__Given passage__:
• • • • •

Charlotte's Weight Loss Story:
My whole life I was a chubby kid. Then when I turned 10 or so my weight started to skyrocket to the point where I was 12 years old and 217#s. My doctors said nothing. But there
was something wrong; I was depressed (biologically based) and withdrew from all society and ate and ate, not caring about what it was doing to me physically and emotionally.
I went on my first diet when I was 13 and learned all about calories and the basics of proper nutrition and lost 25#s.
Then I started gaining again. Slowly, bit by bit it crept on. Then I turned 17, had a major depressive episode, went to a hospital and was pulled out of school. And the weight went on more quickly (despite trying weight watchers).
By the time I was 19 I was about 255#, in college and thoroughly stressed out—I started having panic attacks. And some more weight piled on. I reached my all time high of 272#s when I turned 20.5 years of age (despite having tried atkins and weight watchers again and even nutrisystem).
But, something was changing about me---- I wasn't so depressed anymore and wasn't so anxious. I started to lose weight without even being aware that I was. I casually got on the scale on morning to notice that I had lost 5#s since the last time I weighed myself the previous month. I was astonished because after trying so many diets and seeing them (and me) fail and fail again was disheartening. I actually didn't believe that I could physically lose weight. I thought it was impossible.
Those measly 5#s were a catalyst for me. I felt empowered. I started being consciously aware of what I was eating--- mainly take-out and fast food. I wasn't prepared to give up that lifestyle at first so all I did was modify it: I would order what I would usually have and would only eat half. I started making a concerted effort toward exercise and would walk on the treadmill for about 90min a week.
That was how the first 75#s were lost over the first year. The remaining 60#s were more stubborn and took a further 20 months to lose.
I had to start watching not only what I ate but my calorie intake as well. I aimed for anything below 1750 calories. The overall exercise average stayed the same, though sometimes I would kick things up a bit.
I started getting too fastidious, though. I started graduate school (2 years into the weight loss) and became really very stressed out. I had taken on a much too rigorous course load. The bad anxiety came back. I started fixating on my food intake and would restrict too much and would lose control and binge and purge. It became a very serious issue.
I am still working on my disordered eating behaviors (which was a negative manifestation of my issues with depression and anxiety I think).
I now see a dietician and am working on getting my life back under my healthy, but not obsessive, control.
I think that perseverance is the most important thing in weight loss and that the weight should be lost not through a diet or unhealthy eating but through a healthy and balanced lifestyle that one can continue throughout one's life.
It took me nearly 1,000 days to lose my 136#s and it has been a stormy ride at times. But I have weathered it and am only coming out the stronger as my journey into maintenance begins.

• • • • •

__Requirement A__:
In the weight loss story, why did Charlotte keep ordering the usual take-out and fast food but eat only half of it?
__Requirement B__:
In the weight loss story, what daily calorie target did Charlotte aim for?
__Requirement C__:
Please copy out the weight loss story's wording between "I had to start" and "very serious issue.", inclusive.

• • • • •

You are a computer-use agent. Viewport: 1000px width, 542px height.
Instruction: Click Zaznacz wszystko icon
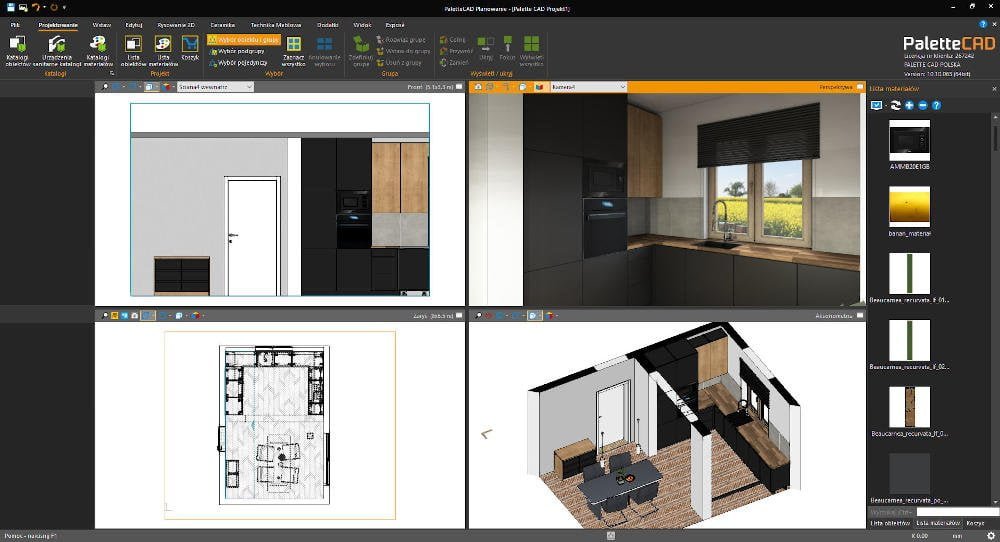[293, 49]
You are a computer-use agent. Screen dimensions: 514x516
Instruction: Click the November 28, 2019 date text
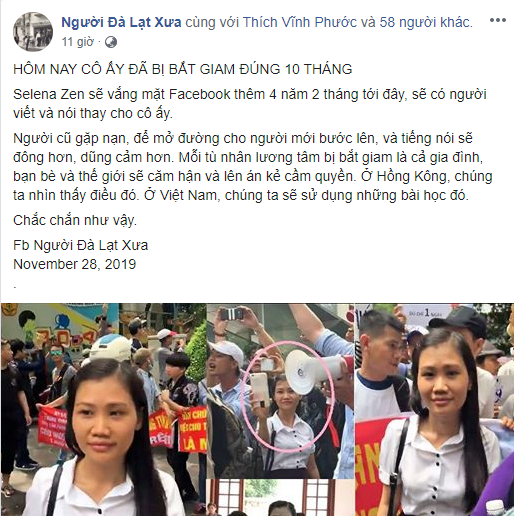coord(75,264)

• • • • •

__Written solution A__:
Charlotte wasn't prepared to give up that lifestyle at first. Instead of quitting it, Charlotte modified it by ordering the usual meal and eating only half.

__Written solution B__:
Anything below 1750 calories.

__Written solution C__:
I had to start watching not only what I ate but my calorie intake as well. I aimed for anything below 1750 calories. The overall exercise average stayed the same, though sometimes I would kick things up a bit.
I started getting too fastidious, though. I started graduate school (2 years into the weight loss) and became really very stressed out. I had taken on a much too rigorous course load. The bad anxiety came back. I started fixating on my food intake and would restrict too much and would lose control and binge and purge. It became a very serious issue.